Monday, February 19, 2007

Hero Story - Born On a Blue Day



Daniel Paul Tammet (born January 31, 1979, London, England) is a British autistic savant gifted with a facility for mathematics problems, sequence memory, and natural language learning. He was born with congenital childhood epilepsy.
Experiencing numbers as colors or sensations is a well-documented form of synesthesia, but Tammet is unique in how specific and detailed his mental imagery of numbers is. He claims that in his mind each number, up to 10,000, has its own unique shape and feel, and he can "sense" whether a number is prime or composite and "see" results of calculations as landscapes in his mind. He has described his visual image of 289 as particularly ugly, 333 as particularly attractive, and pi as beautiful.[1]
Tammet holds the European record for memorising and recounting pi to 22,514 digits in just over five hours.[2] This sponsored charity challenge was held in aid of the National Society for Epilepsy (NSE) on “Pi Day,” 14 March 2004 at the Museum of the History of Science, Oxford, UK.[3] The NSE was chosen to benefit from this event because of Daniel's experience with epilepsy as a young child. Professor Allan Snyder at the Australian National University said of Tammet: “Savants can't usually tell us how they do what they do. It just comes to them. Daniel can. He describes what he sees in his head. That's why he's exciting. He could be the ‘Rosetta Stone.’”[4]
He can speak at least English, French, Finnish, German, Spanish, Lithuanian, Estonian, Icelandic, and Esperanto. He likes Estonian very much because it is rich in vowels. He has even changed his surname to the Estonian-based word Tammet, which comes from the Estonian word tamm meaning “oak.” Tammet is creating a new language called Mänti. Mänti has many features related to Finnish and Estonian, both of which are Finno-ugric languages. Some sources credit Tammet as creating the Uusisuom and Lapsi languages as well.[5]
He was the subject of a documentary in the UK titled The Boy With The Incredible Brain that was broadcast on Five on May 24, 2005 (also broadcast under the title "Brainman"). It showed highlights of his feat of recalling pi as well as his meeting with Kim Peek, another individual who is famous for having savant skills. In one emotional moment of the show, Peek hugged Tammet and told him, "Some day you will be as great as I am."
Tammet claims he can learn a new language within a week. For the documentary film about him, Tammet was challenged to learn Icelandic. Seven days later he appeared on Icelandic television to be interviewed. One of the interviewers said on camera that Tammet responded to questions. Segments of the interview, showing Tammet responding to questions in Icelandic, were televised on the American News show 60 Minutes.[1] The video is available on CBS' website . It was clear Tammet's speech in Icelandic were actual responses to questions. He is a keen and improving golfer.
In 2006, Tammet traveled to the United States to promote his memoir, Born On A Blue Day: Inside the Extraordinary Mind of an Autistic Savant. While there, he appeared on several television talk shows, and specials including 60 Minutes.
Tammet created and operates the online e-learning company, Optimnem. He lives in Kent with his partner Neil Mitchell, a software engineer.

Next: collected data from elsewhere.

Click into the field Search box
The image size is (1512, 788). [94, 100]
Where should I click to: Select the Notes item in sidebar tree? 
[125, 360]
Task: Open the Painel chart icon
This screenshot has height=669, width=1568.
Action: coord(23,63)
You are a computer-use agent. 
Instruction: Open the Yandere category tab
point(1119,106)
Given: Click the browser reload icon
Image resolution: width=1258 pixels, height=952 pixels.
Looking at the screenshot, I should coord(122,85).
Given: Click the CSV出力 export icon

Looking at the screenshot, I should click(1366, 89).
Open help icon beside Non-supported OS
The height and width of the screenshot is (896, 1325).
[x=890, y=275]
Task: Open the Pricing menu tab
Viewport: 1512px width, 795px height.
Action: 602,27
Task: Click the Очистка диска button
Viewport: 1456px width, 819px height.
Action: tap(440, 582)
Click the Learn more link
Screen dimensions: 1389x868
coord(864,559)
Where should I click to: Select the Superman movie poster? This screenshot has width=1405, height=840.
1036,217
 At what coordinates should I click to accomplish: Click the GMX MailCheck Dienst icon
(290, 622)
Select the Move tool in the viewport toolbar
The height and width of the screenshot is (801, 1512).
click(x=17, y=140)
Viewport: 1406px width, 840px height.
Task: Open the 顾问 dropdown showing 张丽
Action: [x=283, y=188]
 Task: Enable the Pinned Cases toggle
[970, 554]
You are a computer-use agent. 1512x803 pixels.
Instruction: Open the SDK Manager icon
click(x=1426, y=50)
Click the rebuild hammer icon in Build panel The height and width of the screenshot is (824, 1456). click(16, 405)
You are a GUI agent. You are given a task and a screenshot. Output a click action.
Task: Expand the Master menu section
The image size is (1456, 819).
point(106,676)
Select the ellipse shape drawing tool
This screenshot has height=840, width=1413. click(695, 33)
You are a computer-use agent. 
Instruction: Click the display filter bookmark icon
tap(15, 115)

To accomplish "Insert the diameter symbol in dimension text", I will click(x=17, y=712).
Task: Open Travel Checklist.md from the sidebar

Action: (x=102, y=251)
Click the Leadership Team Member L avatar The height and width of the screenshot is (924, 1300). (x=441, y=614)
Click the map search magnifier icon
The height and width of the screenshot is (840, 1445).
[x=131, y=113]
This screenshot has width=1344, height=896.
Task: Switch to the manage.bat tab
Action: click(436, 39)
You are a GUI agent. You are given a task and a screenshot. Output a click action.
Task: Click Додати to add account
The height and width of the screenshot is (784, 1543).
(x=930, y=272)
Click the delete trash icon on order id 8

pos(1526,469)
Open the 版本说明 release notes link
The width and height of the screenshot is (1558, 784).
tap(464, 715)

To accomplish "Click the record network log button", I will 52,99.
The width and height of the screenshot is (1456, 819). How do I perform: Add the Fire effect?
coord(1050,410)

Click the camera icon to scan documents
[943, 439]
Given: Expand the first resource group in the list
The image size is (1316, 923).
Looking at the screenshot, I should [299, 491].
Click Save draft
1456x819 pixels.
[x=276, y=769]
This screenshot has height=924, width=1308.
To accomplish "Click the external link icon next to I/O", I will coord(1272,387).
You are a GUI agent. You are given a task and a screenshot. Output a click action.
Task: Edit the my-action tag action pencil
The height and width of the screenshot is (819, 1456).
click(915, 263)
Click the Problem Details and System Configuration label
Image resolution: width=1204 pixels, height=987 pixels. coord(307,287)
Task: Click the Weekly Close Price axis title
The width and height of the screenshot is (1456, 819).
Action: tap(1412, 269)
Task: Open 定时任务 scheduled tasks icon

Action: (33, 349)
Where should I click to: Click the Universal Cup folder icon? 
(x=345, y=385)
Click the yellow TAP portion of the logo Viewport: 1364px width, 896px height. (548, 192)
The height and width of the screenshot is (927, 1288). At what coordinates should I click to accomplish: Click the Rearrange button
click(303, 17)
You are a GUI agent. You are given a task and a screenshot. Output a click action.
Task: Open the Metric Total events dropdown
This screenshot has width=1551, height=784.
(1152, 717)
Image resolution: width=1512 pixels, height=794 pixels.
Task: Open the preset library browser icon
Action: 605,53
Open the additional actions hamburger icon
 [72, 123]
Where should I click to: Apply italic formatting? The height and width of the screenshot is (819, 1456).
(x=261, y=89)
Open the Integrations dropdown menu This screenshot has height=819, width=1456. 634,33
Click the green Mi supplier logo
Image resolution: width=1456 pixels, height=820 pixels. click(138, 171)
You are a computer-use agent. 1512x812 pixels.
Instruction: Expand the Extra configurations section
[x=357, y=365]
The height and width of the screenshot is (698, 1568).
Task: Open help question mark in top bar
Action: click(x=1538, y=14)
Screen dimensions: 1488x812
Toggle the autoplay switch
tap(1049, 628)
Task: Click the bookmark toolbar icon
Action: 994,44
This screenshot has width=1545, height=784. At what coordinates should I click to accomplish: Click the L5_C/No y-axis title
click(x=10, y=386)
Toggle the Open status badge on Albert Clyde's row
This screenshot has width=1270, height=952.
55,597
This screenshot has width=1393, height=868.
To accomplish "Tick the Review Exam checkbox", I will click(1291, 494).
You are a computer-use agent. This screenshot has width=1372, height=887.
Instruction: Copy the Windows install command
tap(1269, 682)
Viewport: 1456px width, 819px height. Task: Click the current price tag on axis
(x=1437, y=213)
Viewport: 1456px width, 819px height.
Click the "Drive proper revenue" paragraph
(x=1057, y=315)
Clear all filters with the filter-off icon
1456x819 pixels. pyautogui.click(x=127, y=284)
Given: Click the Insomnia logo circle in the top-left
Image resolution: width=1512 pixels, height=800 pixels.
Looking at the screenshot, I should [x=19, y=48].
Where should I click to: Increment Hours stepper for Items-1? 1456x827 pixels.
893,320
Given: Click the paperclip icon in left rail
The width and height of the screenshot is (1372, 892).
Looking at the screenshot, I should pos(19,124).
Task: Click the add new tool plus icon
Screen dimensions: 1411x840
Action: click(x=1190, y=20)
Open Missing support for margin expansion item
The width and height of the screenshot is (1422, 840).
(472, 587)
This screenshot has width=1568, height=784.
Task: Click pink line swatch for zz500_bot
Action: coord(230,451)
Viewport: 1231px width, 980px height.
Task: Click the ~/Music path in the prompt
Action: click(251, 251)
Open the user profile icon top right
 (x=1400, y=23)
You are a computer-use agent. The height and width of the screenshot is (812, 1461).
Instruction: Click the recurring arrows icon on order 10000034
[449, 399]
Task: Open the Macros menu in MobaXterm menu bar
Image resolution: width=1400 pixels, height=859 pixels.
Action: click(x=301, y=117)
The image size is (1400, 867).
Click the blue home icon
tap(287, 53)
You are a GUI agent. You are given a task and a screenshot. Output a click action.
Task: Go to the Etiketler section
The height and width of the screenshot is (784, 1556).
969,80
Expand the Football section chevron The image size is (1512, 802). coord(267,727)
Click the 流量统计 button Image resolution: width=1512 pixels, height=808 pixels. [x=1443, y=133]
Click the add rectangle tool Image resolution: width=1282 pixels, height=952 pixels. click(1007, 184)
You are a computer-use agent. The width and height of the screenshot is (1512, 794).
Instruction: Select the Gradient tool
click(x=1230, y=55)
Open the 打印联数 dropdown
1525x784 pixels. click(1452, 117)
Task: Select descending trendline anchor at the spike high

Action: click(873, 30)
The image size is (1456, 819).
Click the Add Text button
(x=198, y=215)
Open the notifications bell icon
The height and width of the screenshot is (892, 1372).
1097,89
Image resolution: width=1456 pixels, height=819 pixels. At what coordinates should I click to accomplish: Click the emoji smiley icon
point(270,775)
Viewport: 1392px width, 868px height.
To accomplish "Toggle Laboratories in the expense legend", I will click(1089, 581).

The passage of the mythological hero may be overground, incidentally; fundamentally it is inward -- into depths where obscure resistances are overcome, and long lost, forgotten powers are revivified, to be made available for the transfiguration of the world. This deed accomplished, life no longer suffers hopelessly under the terrible mutilations of ubiquitous disaster, battered by time, hideous throughout space; but with its horror visible still, its cries of anguish still tumultuous, it becomes penerated by an all-suffusing, all-sustaining love, and a knowledge of its own unconquered power. Something of the light that blazes invisible within the abysses of its normally opaque materiality breaks forth, with an increasing uproar. The dreadful mutilations are then seen as shadows, only, of an immanent, imperishable eternity; time yields to glory; and the world sings with the prodigious, angelic, but perhaps finally monotonous, siren music of the spheres. Like happy families, the myth and the worlds redeemed are all alike.